Agile Development and SOA

Brenda Michelson has another good conversation going on her eBizQ blog regarding SOA and Agile Development. Here is my comment:

I fall in the crowd of classifying SOA and Agile Development as apples and oranges. I wouldn’t call it oil and water, because there are some things that agile development practices address that are directly applicable to SOA adoption.

First, my definition of SOA is always at the enterprise level. In my mind, there’s no such thing as an SOA project, only an enterprise SOA adoption effort. If I was on a project that was building both services and consumers, I think agile development would definitely be a good thing. The reason, however, is because by the nature of the project definition, the required collaboration should be in place to allow rapid change. At the enterprise level, however, the service provider and the service consumers are likely on completely different schedules, across many different projects and teams, all of which are barriers to communication and collaboration. Without communication and collaboration, agile efforts will struggle.

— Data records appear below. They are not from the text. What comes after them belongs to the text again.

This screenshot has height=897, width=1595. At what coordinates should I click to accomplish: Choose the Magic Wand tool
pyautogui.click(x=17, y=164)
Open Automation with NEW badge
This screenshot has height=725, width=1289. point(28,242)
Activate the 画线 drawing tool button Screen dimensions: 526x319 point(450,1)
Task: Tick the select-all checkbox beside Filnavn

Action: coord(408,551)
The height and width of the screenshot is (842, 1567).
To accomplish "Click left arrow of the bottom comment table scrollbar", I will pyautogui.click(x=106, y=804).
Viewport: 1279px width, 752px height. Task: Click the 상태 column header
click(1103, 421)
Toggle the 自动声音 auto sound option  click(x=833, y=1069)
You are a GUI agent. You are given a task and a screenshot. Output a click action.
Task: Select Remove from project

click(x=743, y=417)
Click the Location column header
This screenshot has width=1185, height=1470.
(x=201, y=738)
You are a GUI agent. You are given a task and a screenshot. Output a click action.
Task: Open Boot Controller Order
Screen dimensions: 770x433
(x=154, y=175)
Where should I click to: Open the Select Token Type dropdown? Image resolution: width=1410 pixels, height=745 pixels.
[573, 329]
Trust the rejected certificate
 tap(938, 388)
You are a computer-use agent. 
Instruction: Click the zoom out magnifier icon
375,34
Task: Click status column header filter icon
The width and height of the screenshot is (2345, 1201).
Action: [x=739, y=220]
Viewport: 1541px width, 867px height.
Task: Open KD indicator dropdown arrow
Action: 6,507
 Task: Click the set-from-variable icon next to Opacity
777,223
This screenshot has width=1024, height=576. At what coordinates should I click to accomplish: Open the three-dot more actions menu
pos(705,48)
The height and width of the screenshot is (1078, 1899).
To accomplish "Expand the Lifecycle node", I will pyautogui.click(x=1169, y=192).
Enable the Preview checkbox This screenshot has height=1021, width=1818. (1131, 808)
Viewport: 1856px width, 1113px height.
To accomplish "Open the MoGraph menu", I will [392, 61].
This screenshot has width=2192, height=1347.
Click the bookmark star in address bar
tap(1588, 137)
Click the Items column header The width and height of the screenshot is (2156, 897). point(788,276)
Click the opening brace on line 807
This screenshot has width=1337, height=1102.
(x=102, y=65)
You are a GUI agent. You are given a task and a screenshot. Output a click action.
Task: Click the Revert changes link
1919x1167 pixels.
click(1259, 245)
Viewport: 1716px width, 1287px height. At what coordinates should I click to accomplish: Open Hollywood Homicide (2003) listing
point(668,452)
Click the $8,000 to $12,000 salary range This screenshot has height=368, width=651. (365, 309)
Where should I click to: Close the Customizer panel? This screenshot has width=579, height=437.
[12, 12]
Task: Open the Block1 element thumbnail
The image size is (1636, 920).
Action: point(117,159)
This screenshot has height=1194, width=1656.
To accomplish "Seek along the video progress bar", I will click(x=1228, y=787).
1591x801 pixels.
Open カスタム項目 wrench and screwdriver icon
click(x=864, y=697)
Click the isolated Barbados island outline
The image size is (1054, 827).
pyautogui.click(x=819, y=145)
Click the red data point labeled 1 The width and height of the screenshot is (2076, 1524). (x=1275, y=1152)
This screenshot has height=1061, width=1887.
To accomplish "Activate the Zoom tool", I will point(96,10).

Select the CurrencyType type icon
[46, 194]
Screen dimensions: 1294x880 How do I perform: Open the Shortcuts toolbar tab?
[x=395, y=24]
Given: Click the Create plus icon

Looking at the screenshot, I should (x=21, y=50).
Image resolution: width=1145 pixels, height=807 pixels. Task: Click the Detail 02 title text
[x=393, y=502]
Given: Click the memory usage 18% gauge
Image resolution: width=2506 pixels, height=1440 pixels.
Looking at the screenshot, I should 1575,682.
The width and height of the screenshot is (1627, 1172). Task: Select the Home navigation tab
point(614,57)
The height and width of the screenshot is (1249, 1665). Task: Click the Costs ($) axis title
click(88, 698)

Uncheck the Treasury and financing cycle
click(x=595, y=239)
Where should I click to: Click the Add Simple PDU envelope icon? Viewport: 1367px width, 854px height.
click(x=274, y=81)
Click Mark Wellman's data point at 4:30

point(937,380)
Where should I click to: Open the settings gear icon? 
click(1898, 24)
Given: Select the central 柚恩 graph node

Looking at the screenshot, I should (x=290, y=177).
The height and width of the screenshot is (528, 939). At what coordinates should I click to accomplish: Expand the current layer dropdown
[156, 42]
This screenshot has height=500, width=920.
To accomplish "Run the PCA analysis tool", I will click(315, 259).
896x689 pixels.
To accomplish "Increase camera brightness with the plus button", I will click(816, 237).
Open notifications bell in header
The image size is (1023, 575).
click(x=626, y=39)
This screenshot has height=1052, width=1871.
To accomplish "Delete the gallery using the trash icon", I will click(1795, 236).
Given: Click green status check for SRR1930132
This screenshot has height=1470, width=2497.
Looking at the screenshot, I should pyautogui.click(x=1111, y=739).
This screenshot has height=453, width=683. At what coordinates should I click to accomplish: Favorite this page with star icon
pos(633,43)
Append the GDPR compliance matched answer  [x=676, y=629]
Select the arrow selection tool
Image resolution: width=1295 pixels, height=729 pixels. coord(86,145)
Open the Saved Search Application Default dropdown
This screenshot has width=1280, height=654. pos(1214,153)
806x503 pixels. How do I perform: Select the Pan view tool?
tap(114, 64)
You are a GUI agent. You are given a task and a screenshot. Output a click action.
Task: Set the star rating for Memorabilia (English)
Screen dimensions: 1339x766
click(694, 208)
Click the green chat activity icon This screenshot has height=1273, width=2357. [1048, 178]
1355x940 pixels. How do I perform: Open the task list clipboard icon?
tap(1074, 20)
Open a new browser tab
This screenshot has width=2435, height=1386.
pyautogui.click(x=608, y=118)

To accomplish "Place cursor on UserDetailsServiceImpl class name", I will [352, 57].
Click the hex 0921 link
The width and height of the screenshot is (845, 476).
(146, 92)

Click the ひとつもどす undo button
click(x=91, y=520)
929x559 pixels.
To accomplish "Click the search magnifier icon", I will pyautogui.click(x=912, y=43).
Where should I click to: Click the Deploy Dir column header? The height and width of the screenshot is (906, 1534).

At the same time, creating rigid service interfaces that don’t change is completely the wrong approach. The problem is poor communication between service providers and services consumers, not an interface that changes. The business does not remain constant, and anyone who thinks that service interfaces can be defined once and set in stone is destined for failure. The key to success is change management. Change management is not a problem in agile development because of close communication between the parties impacted by the change.

So, I think the takeaway should be that SOA adoption must ensure that communication and collaboration between providers and consumers occurs. It doesn’t mean that service interfaces should change on a rapid basis, as individual component interfaces may on an agile development project, but it does mean that change should be managed.